Saturday, March 7, 2009

What really counts.

Some tough stuff these days, huh?

If you watch the news or even if you don't, you're likely feeling the looming gloom of our current economic forecast. If it hasn't directly affected you, it has likely affected someone you know. And in this time of contraction, we, as a country, are facing facts that today's generation has been too modern to heed.

You know how you'd return to your grandparents' kitchen as a teenager or as an adult, and nothing had changed since you were 3 years old? The same textured wall paper, the same tissue cozy, the same cookie jar. Or maybe you remember as a child seeing a movie or ordering pizza knowing it was a very big deal? How about when you'd notice something around your parents' or in-laws' home that really should be replaced ... but wasn't? There were reasons for all of those things. And those resourceful, responsible reasons are why I love homemade birthday cakes, rotary dial phones, any 1999 or prior vehicles still on the road, backyard gardens and overalls.
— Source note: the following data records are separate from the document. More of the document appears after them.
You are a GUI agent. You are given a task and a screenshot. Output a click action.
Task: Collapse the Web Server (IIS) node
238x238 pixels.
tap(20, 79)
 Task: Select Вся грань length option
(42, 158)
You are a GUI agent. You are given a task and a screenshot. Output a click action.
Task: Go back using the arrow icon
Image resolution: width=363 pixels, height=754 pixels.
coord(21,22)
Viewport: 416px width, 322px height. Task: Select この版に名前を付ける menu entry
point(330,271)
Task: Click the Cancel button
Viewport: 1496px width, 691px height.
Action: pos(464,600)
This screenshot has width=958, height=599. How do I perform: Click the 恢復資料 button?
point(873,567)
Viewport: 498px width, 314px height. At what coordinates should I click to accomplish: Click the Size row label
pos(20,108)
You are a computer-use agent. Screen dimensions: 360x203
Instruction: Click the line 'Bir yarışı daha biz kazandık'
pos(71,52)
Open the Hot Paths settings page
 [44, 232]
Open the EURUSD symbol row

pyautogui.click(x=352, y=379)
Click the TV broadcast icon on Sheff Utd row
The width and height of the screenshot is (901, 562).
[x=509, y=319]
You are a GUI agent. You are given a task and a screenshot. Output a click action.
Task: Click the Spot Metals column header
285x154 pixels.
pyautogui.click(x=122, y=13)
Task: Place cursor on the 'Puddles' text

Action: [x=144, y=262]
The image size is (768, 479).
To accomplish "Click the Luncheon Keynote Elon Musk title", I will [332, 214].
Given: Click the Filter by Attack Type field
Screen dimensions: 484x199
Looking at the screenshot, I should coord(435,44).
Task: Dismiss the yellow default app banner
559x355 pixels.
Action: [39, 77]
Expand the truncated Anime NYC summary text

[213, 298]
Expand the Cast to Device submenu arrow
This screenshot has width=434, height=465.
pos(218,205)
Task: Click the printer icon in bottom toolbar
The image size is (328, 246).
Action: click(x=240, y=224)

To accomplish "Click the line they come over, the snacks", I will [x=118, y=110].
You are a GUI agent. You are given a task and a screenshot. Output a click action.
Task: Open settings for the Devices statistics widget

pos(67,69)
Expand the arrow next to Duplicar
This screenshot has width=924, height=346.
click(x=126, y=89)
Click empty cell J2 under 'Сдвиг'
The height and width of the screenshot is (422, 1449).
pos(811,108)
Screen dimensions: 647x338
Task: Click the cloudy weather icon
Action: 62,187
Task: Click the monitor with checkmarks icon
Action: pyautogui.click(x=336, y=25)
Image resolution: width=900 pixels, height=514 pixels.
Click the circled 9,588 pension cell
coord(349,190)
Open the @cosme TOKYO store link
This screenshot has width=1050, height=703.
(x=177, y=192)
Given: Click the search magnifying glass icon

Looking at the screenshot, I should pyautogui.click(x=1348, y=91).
I've often professed my love for the Midwest for many reasons, the first being pragmatism. I love Midwestern practicality. None of this flighty, hoighty-toighty, marketing mumbo-jumbo. Purchases must be practical, efficient, affordable and durable. Stylish, if you're very lucky. Basing purchase decisions on those criteria could keep a gal out of a lotta debt, worry and trouble, however no one talks about these things on any of the reality shows or in People magazine. Up until last year, those shows and magazines really just talked about stuff.

That made me wonder if we've lost the value of values. Maybe not everyone in the entire world has, but those in the decision-making positions of banks, mortages, investment firms, car manufacturers and insurance companies certainly did.

But they are not the only reason why we're in this state. Movies, TV shows and commercials have given us plenty of modern ways to size up other people. It's by your cell phone (what kind? how new?), your car (what model? how tiny or ginormous?) or if your clothes are stylish (where did you buy them? what size are you?) or if you have white cords coming from your ears. Pretty silly, huh? Especially in light of the things we've shared here on Kyrie's blog. Hard to believe, but I've seen this materialism seep into my beloved Midwest, too. For shame. Perhaps this economic contraction is really the labor pains to birth a new appreciation for who you are not what you are, not what you have but what you do.

If that is the take-away from today's painful group lesson, then what a wonderful world tomorrow will be.

There are times when it is hard to believe in the future, when we are
temporarily just not brave enough. When this happens, concentrate on the
present. Cultivate le petit bonheur (the little happiness) until
courage returns. Look forward to the beauty of the next moment, the next hour,
the promise of a good meal, sleep, a book, a movie, the likelihood that tonight
the stars will shine and tomorrow the sun will shine. Sink roots into the
present until the strength grows to think about tomorrow.

Ardis Whitman
American Author

Thursday, March 5, 2009

Thankful Thursday

Today, I'm thankful for support which can come in many different forms. It could be the support given by a friend, loved one or spouse. It could also come from family when times are tough or it could come in the form of someone supporting The Foundation by using GoodSearch or simply spreading the word. We all need support at different times and I am truly thankful for those that seem to show up when most needed. What are you thankful for today?